▸ Activity
Show each line of the data below that has the string "beside" in it.

[Material for this exercise Boundary: Start]

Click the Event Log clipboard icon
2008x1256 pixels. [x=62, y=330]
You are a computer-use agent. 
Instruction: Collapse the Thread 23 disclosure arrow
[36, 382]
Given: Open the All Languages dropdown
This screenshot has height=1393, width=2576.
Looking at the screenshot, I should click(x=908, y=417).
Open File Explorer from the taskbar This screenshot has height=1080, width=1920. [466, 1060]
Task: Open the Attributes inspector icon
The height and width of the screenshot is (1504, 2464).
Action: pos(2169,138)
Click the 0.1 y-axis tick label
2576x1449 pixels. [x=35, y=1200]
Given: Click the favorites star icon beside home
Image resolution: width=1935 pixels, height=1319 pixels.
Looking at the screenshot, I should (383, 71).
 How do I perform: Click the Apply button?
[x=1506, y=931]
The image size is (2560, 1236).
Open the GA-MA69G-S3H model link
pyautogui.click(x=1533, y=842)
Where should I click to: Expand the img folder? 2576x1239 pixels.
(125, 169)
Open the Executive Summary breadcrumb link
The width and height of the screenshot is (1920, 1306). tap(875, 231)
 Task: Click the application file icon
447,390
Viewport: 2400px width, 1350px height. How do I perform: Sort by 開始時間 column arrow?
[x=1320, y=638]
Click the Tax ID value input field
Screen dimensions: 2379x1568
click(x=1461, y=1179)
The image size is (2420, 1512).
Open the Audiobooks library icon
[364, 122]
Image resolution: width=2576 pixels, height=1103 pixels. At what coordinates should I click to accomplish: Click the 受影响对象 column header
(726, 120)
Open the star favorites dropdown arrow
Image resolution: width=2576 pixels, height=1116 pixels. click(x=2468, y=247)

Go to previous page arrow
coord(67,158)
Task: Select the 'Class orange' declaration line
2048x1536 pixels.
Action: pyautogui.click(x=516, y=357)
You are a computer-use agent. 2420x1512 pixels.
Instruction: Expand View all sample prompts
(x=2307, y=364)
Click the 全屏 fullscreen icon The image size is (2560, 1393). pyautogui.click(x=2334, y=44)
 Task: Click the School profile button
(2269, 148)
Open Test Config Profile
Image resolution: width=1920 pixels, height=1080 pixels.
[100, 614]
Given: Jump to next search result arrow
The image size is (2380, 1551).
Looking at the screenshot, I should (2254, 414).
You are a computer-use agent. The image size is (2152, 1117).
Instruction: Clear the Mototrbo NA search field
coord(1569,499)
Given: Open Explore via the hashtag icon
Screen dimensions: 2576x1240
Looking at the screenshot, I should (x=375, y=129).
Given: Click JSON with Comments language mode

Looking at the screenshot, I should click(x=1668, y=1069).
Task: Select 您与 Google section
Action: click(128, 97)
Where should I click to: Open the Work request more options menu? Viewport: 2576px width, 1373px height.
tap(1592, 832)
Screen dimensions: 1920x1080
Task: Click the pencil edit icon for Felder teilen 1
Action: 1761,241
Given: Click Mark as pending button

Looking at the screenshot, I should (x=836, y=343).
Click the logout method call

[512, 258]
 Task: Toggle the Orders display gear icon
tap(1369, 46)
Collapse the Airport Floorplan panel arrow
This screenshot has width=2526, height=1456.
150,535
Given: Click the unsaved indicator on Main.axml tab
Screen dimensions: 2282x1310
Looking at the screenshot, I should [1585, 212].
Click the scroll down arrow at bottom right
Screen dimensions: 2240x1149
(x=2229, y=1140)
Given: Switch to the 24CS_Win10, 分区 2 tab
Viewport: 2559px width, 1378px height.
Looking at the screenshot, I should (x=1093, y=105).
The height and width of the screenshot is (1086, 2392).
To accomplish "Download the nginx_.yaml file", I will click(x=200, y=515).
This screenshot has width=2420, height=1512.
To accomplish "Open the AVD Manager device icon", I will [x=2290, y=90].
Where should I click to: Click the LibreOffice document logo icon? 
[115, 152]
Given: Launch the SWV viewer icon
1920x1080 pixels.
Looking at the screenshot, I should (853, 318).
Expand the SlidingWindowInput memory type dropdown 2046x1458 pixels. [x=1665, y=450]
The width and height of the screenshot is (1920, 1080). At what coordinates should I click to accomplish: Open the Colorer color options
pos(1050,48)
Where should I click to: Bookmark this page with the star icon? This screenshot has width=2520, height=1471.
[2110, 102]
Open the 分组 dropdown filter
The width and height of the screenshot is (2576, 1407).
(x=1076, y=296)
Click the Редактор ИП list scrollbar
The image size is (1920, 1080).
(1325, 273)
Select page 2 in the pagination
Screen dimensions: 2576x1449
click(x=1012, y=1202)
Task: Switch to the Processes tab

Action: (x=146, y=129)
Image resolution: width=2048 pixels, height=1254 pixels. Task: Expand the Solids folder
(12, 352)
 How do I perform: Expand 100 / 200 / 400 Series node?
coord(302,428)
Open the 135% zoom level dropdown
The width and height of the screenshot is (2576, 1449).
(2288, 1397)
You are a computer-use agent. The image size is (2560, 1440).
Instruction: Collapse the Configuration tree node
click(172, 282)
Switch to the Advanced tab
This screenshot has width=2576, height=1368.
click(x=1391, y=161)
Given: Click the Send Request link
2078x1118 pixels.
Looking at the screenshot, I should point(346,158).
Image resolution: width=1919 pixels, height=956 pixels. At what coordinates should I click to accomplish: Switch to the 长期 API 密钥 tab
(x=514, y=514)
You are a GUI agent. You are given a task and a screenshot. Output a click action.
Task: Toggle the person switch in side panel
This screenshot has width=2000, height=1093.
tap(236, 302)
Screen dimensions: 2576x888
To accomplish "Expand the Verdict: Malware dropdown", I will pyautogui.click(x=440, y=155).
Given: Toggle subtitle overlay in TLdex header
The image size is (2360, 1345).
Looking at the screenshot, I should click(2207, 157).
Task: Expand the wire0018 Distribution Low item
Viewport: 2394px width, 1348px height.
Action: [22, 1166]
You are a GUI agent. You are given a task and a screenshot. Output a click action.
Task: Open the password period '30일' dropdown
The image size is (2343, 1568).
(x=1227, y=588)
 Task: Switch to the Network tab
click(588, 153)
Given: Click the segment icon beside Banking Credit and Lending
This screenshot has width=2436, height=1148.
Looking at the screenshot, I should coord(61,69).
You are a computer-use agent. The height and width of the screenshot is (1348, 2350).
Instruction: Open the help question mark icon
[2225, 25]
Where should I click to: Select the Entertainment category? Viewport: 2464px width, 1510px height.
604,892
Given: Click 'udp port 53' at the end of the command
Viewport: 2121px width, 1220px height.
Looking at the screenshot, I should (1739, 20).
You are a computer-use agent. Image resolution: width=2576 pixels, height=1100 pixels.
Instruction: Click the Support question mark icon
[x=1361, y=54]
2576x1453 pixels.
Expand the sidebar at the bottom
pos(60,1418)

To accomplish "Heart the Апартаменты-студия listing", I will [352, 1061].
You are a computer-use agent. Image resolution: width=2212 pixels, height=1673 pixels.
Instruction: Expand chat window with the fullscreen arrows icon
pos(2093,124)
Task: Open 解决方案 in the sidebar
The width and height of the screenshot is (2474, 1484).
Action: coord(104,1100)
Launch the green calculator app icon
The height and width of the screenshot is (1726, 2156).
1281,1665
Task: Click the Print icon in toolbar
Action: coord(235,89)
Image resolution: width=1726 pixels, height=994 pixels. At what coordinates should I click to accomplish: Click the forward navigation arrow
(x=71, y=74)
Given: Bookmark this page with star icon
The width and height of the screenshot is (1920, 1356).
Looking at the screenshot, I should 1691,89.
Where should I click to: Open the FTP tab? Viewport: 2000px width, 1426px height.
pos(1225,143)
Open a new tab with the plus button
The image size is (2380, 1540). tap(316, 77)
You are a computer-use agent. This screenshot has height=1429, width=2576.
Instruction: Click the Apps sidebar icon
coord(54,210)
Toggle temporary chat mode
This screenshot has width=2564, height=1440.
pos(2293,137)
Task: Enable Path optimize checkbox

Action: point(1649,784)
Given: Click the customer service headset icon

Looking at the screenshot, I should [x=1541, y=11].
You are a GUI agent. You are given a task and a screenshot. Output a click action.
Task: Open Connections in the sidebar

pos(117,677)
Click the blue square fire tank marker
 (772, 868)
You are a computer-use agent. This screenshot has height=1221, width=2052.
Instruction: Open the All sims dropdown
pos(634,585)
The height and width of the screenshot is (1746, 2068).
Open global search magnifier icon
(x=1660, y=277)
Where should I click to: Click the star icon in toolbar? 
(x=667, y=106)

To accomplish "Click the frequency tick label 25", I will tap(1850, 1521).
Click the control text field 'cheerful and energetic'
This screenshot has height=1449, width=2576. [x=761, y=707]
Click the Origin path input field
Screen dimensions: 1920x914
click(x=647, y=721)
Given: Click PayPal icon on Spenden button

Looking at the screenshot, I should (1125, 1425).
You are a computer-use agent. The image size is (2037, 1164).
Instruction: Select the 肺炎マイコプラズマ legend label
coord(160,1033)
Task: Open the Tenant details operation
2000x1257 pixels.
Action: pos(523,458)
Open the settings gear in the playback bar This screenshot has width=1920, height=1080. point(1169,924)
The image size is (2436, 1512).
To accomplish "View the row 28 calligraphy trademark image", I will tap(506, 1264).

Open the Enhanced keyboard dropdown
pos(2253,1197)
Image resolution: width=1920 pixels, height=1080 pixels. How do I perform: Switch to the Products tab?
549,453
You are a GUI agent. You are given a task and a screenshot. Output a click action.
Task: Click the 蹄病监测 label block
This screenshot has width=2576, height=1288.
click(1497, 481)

[Material for this exercise Boundary: End]

▸ Result below
Given: Click the favorites star icon beside home
Given: Click the segment icon beside Banking Credit and Lending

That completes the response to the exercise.